On shared values and Avigdor Lieberman

February 26, 2009

Avigdor Lieberman’s op-ed in the Jewish Week on shared values between Israel and the United States is as genuine as a Bernie Madoff lecture on business ethics.

Let’s set the record straight: Avigdor Lieberman has advocated transferring Israeli Arab citizens out of Israel.  He wants to ask current citizens of Israel to take a loyalty oath.  He campaigned on a platform that only he “understands Arabic” and that there should be “no citizenship without loyalty.”  There is no doubt what he meant and who he’s targeting.
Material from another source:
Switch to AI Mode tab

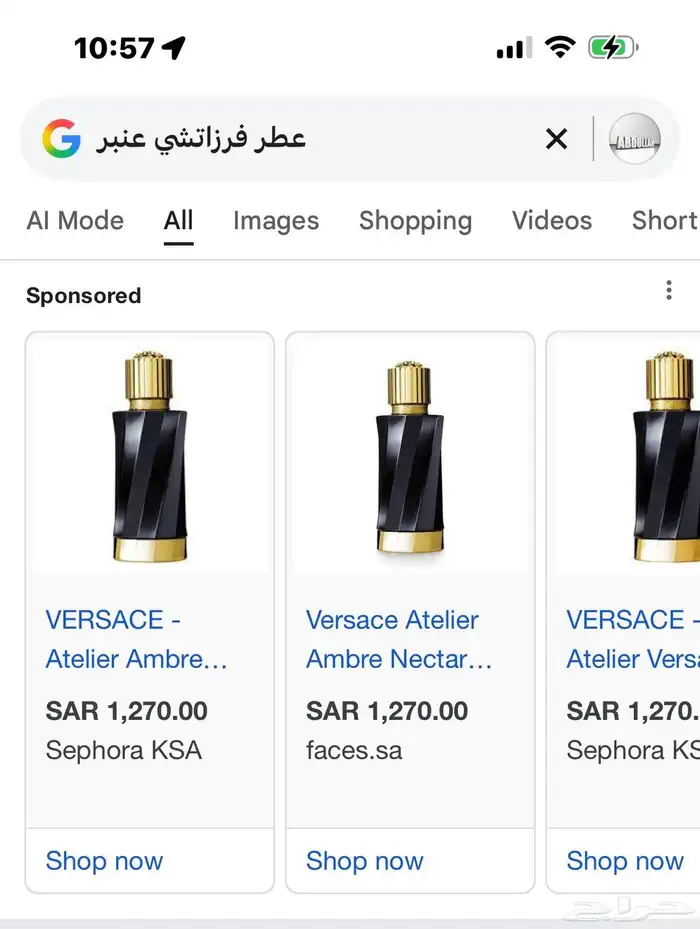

Lieberman gets one thing right: the strong and historic Israeli-US relationship has been based on shared values and interests.  But his values are not my values – neither as an American nor as a Jew.

It is his electoral rise and platform that threaten to shake the very pillars on which that relationship is built.

The American Jewish community must not countenance an effort to whitewash Avigdor Lieberman and his policies.

As Rabbi Eric Yoffie wrote in a recent Forward op-ed, Lieberman ran “an outrageous, abominable, hate-filled campaign, brimming with incitement that, if left unchecked, could lead Israel to the gates of hell.” To those in this community who may try to dress this wolf in sheep’s clothing, Yoffie added this warning:

For all those who claim to speak and lobby on our behalf, who fight antisemitism whenever it appears, and who champion Jewish rights everywhere, this is a moment of truth. If we are silent or speak the language of equivocation, we will weaken rather than strengthen Israel’s cause…. We do not make excuses for the haters, the bigots and the demagogues who incite against Jews and other minorities around the world, and we must not make excuses when the inciter is one of our own.

Yoffie is absolutely right – Avigdor Lieberman’s politics threaten Israel’s moral authority and threaten to undermine a strong Israel-US friendship based on shared values and shared strategic interests.